Can this instrumentation live in Kubeflow SDK?
Looking at other callbacks, they do the same.

Do you mean in the transformers library? If so, then yes it would be great to have it there!

I'm not sure it belongs in the Kubeflow SDK though - I was deliberately trying to avoid requiring users to install the SDK into their runtime images to avoid the extra dependency and potential confusion (e.g. a different sdk version is installed client side to runtime side).

I feel like we still need to install kubeflow as a dependency to the transformers library.
Similar to other integrations, we might need to introduce TrainerClient().is_available() method which checks that the correct version of control plane is installed.

We discussed it with @kubeflow/kubeflow-sdk-team, that we want to introduce ConfigMap that shows the version of control plane, and SDK should check that it is available on the cluster.

Otherwise, instrumentation might fail due to incompatible versions between Application (PyTorch) and Control Plane (Trainer controller).

Could we use the presence of environment variables injected by the control plane to determine whether kft is available? That would avoid the dependency on kubeflow and I think would be more reliable than checking in the sdk (we need to make sure the instrumentation in the runtime environment is compatible with the control plane).

We could also inject an environment variable containing the control plane version, or a version of the progress api that's supported. The check would be maybe something like this:

def is_kubeflow_trainer_available(): return os.environ.get("KUBEFLOW_TRAINER_STATUS_API_VERSION") == "1"

I think if we can we should try to avoid requiring kubeflow to be installed in the runtime because of the risk of confusion for users (e.g. it'll be confusing to debug if the runtime has a different version kubeflow version than what the user has locally) and the risk of dependency conflicts with the runtime code.

Could we use the presence of environment variables injected by the control plane to determine whether kft is available?

But that will require for you to inject version of control plane into TrainJob, isn't?

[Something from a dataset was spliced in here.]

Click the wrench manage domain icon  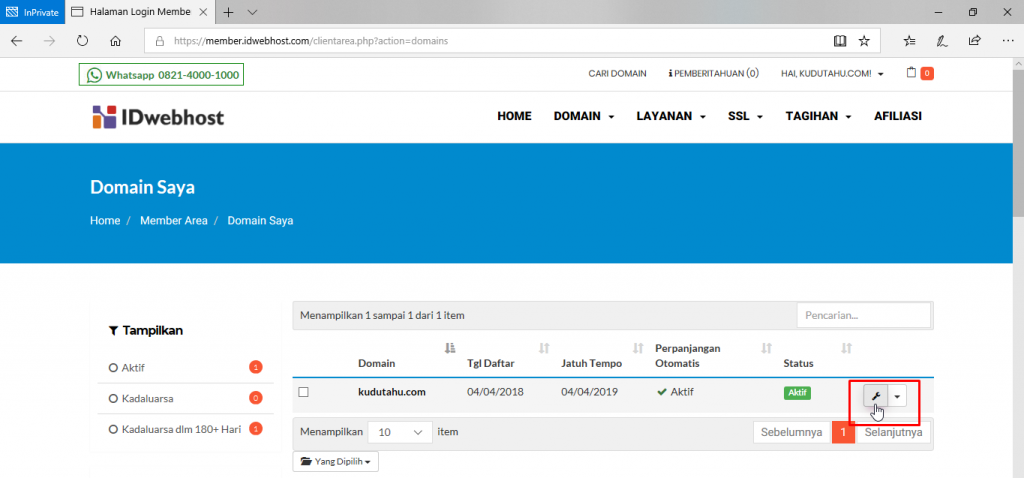pyautogui.click(x=875, y=396)
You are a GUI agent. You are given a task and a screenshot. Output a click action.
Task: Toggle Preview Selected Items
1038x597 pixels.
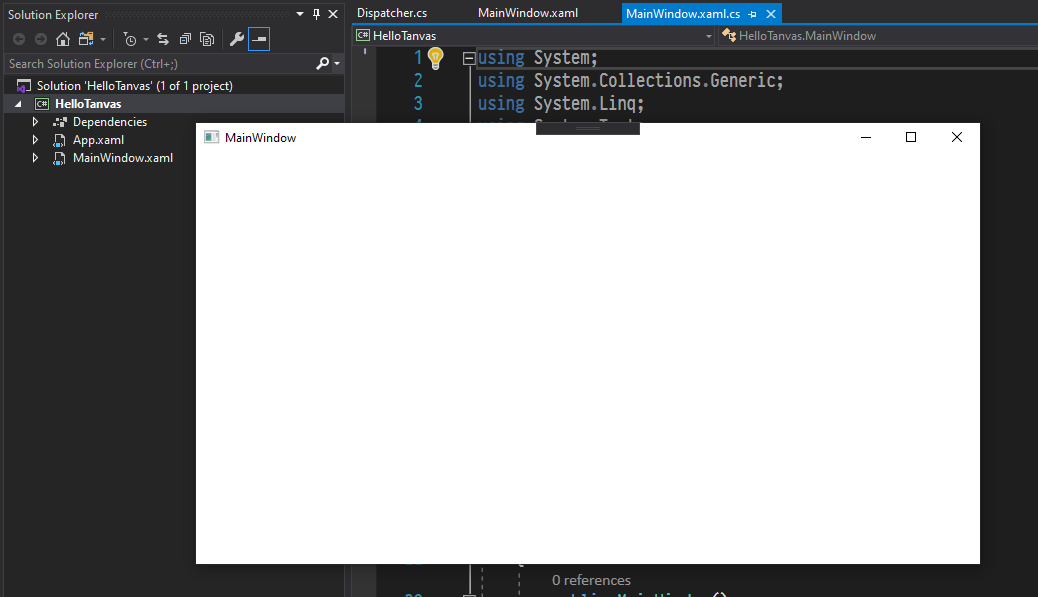click(x=259, y=39)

I think if we can we should try to avoid requiring kubeflow to be installed in the runtime because of the risk of confusion for users

But why we don't want to control instrumentation in the kubeflow SDK itself? If we don't do this, we will require to always update Transformers library for any changes. From my understanding, if users want to use transformers with KubeflowCallback, they must install it as: pip install transformers[kubeflow], which will install kubeflow SDK in any case.

Same as for other integrations: https://github.com/huggingface/transformers/blob/main/setup.py#L248

But why we don't want to control instrumentation in the kubeflow SDK itself?

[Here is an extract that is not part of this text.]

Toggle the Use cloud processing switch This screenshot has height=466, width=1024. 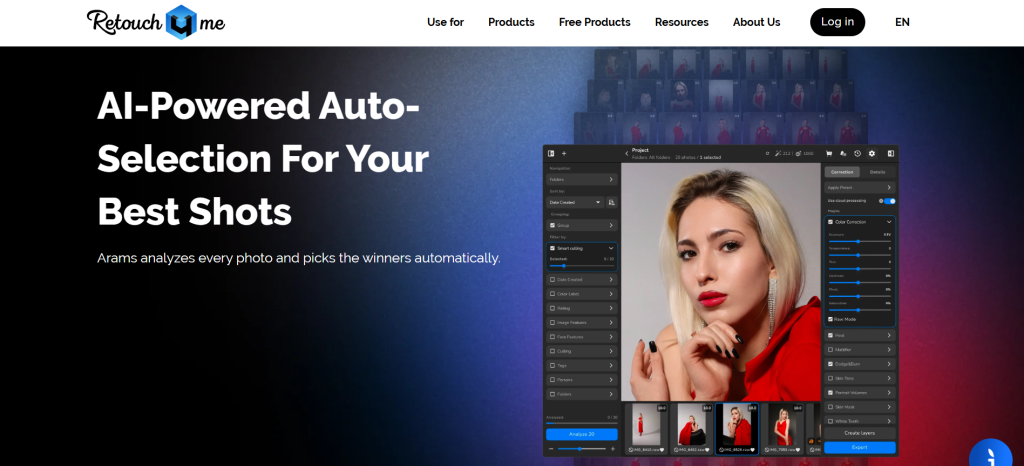pyautogui.click(x=888, y=201)
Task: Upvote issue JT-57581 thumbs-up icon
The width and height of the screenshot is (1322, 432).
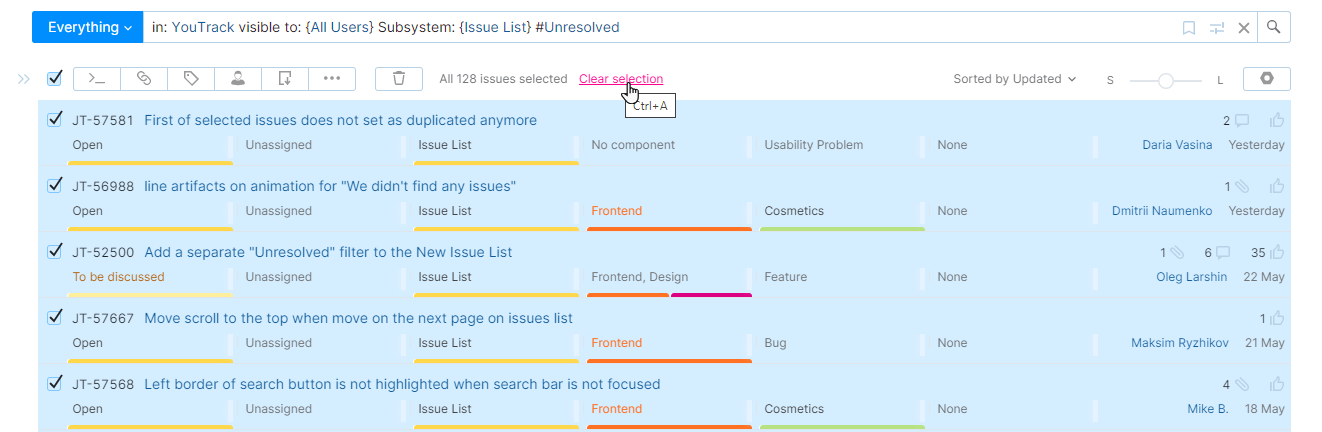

As I say, my concern is about needing the sdk installed in the runtime.

I know KFP are trying to remove the need to have the kfp sdk installed at runtime - see kubeflow/pipelines#9886 and kubeflow/pipelines#12081 (comment) - and I'm conscious that we may ultimately feel similar pains to what they're feeling, especially if the intention is for the kubeflow sdk to support a broader set of kubeflow components.

That all said, I don't have a strong objection to what you're proposing. It's certainly a pragmatic and easier approach to get things off the ground.

I guess, the downside of not introducing this instrumentation into Kubeflow SDK is that we have to always update transformers library to fix/change the callback and release the newer version, right? So users will have to update transformers package in any case.

Could we check how other callbacks solve this issue in the transformers?

andreyvelich · 2025-12-10T13:18:15Z

docs/proposals/2779-trainjob-progress/README.md

+  from transformers import TrainerCallback, trainer
+  from urllib import request
+
+  class KubeflowTrainerStatusCallback(transformers.TrainerCallback):


Why this can't live directly in HF Transformers library?
We can contribute our custom callback into their library.

yeah I think we should aim to get this to live in Transformers, and do similar in other frameworks if we can.

andreyvelich · 2025-12-10T13:19:18Z

docs/proposals/2779-trainjob-progress/README.md

+* Adding a new "transformers-distributed" ClusterRuntime which will be included in the default set of cluster runtimes included in the manifests.
+* Publish new docker images for the "transformers-distributed"  runtime "ghcr.io/kubeflow/trainer/transformers-runtime". The docker image will include the transformers, accelerate and torch python packages.


We need this to just install transformers library, right ?

Yes that's what I was thinking, though I'm not sure how helpful this is given users can just install the package at runtime. I'd be happy to drop this.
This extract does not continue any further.